╭──

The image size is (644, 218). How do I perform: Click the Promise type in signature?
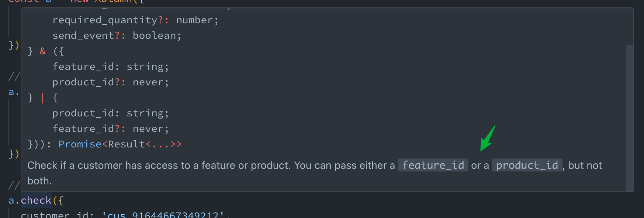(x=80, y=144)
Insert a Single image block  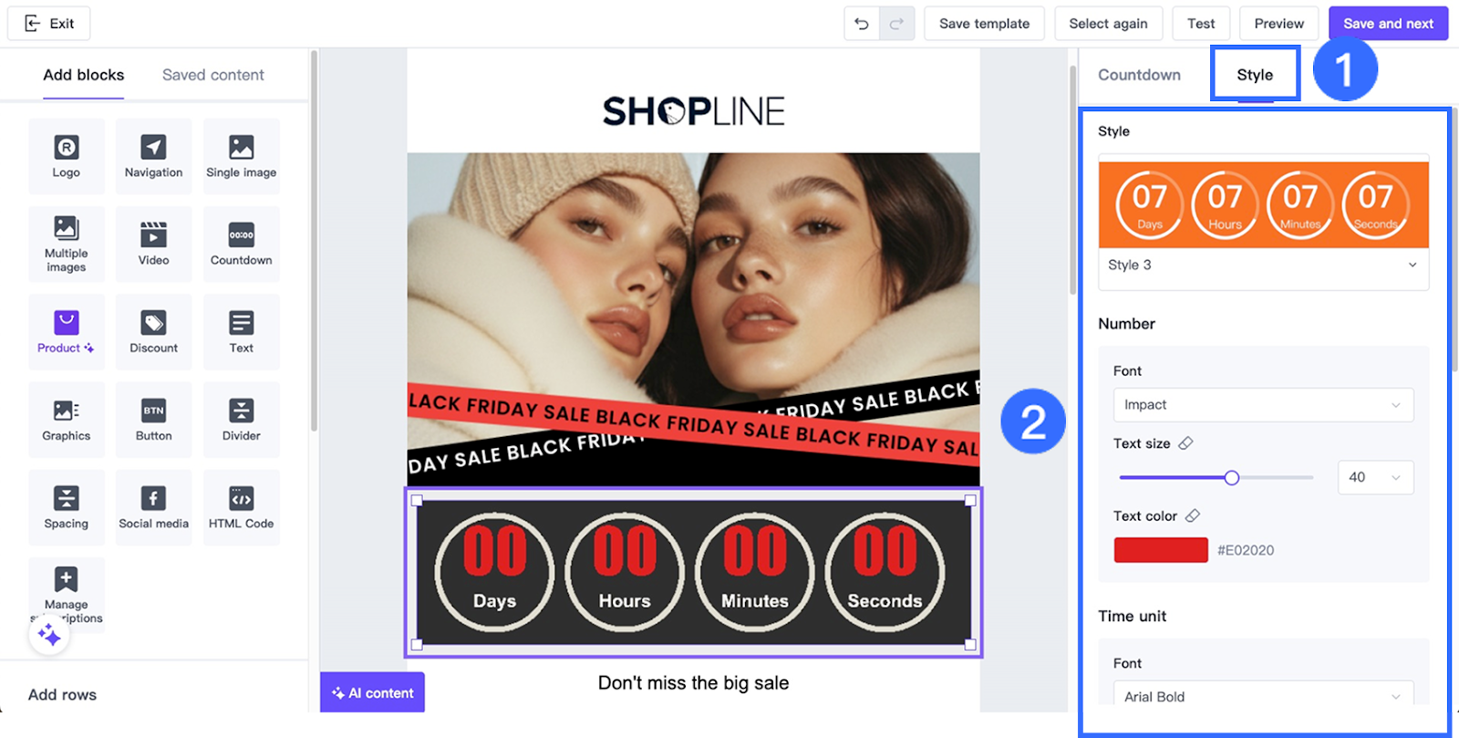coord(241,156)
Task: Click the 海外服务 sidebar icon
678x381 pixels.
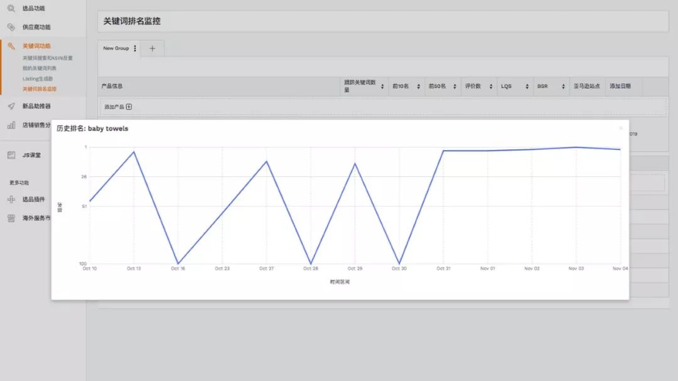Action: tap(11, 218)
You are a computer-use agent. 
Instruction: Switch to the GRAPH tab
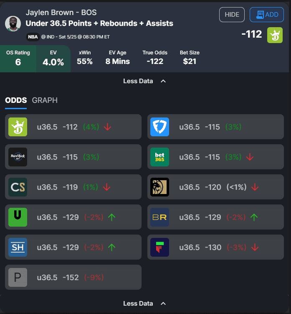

╰──
╭──

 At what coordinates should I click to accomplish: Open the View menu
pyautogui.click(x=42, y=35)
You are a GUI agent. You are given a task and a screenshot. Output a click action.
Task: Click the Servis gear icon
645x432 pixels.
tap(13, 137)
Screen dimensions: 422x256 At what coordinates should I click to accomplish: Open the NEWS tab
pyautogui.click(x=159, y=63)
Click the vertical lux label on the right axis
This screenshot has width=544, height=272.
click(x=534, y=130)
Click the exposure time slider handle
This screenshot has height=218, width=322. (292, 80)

╰──
╭──

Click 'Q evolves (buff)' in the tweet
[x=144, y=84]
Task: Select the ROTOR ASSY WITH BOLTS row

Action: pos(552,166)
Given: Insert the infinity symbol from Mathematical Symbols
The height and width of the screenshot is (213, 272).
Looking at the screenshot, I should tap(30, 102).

╰──

# TASK TO COMPLETE:
Using the data above, retype exactly and only the lines from the one containing "Task: Click the 海外服务 sidebar icon" up to and including the one containing "Instruction: Switch to the GRAPH tab", with no pictures carried over.

# WRITTEN SOLUTION:
Task: Click the 海外服务 sidebar icon
678x381 pixels.
Action: tap(11, 218)
You are a computer-use agent. 
Instruction: Switch to the GRAPH tab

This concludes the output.